Seven years ago, Congress ordered the SBA to draft guidelines so federal agencies could meet the goal of awarding 5% of federal small-business contracts to female owners -- a goal set by law in 1994. Last week, the SBA proposed a rule to implement the program and was criticized by those who said the guideline would be too restrictive.
The new rule would cover just four industries in which the SBA says women-owned small firms don't get their fair share of federal contract dollars: national security and international affairs; coating, engraving, heat treating and allied activities; furniture and kitchen cabinet manufacturing; and motor vehicle dealers.
The guideline also would limit broad eligibility to small businesses owned or controlled by economically disadvantaged women. Contracts awarded under the program would be limited to $5 million or less for manufacturing jobs and $3 million or less for other jobs.
Also, each agency would have to conduct an analysis of its procurement history to see if there was sufficient evidence of discrimination in that industry by the agency before it could reserve a contract exclusively for women-owned small firms.
"I am outraged at the blatant disregard for the law as Congress intended it," said Margot Dorfman, chief executive of the U.S. Women's Chamber of Commerce in Washington. "The whole goal of this program is to expand opportunities for women-owned firms. This does nothing to expand the opportunities."

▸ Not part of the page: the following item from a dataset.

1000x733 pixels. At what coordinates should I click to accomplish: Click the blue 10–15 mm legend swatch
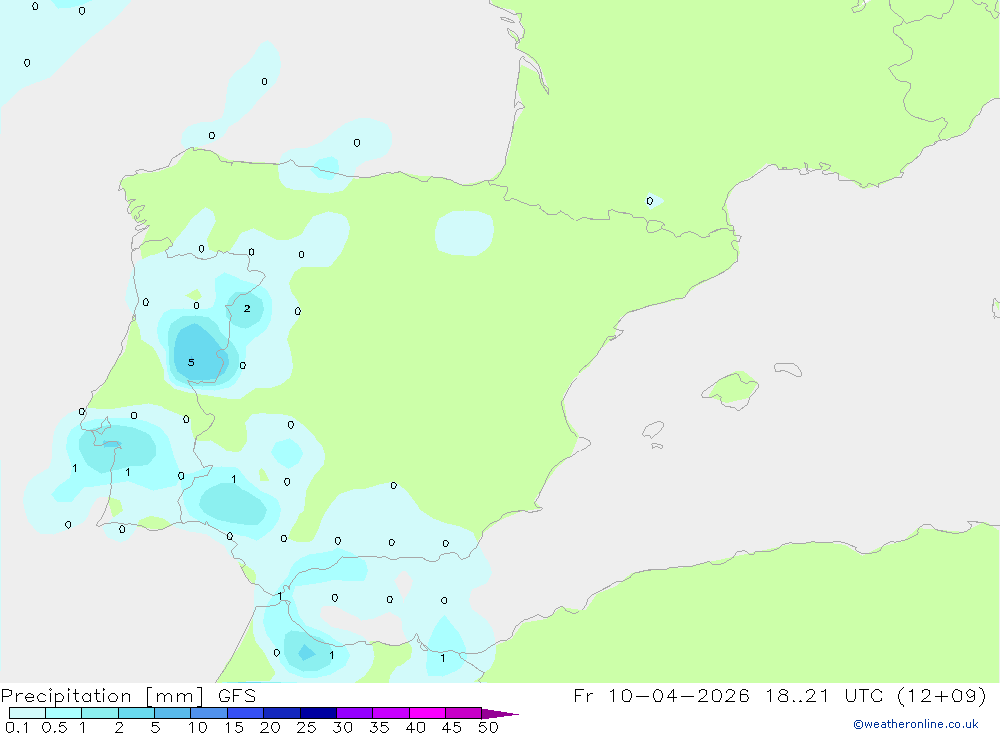pos(208,713)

Ceil McCloy, a California small-business owner and federal contractor, agreed.
"I think it's just outrageous," the co-owner of Integrated Science Solutions Inc. of Walnut Creek said of the limited industries to be covered. "I mean, really. Furniture manufacturing? Where is most of that done? It's all offshore, of course."
The proposed rule, which is open for public comment for 60 days after its Dec. 27 publication in the Federal Register, is the third by the SBA meant to implement a law passed in December 2000. Two earlier versions of the rule were eventually dropped.
The law -- the Equity in Contracting for Women Act -- was created to improve the track record of the federal government -- the largest purchasing organization in the world -- when it came to awarding a fair share of its roughly $410 billion in annual procurement spending to women-owned businesses.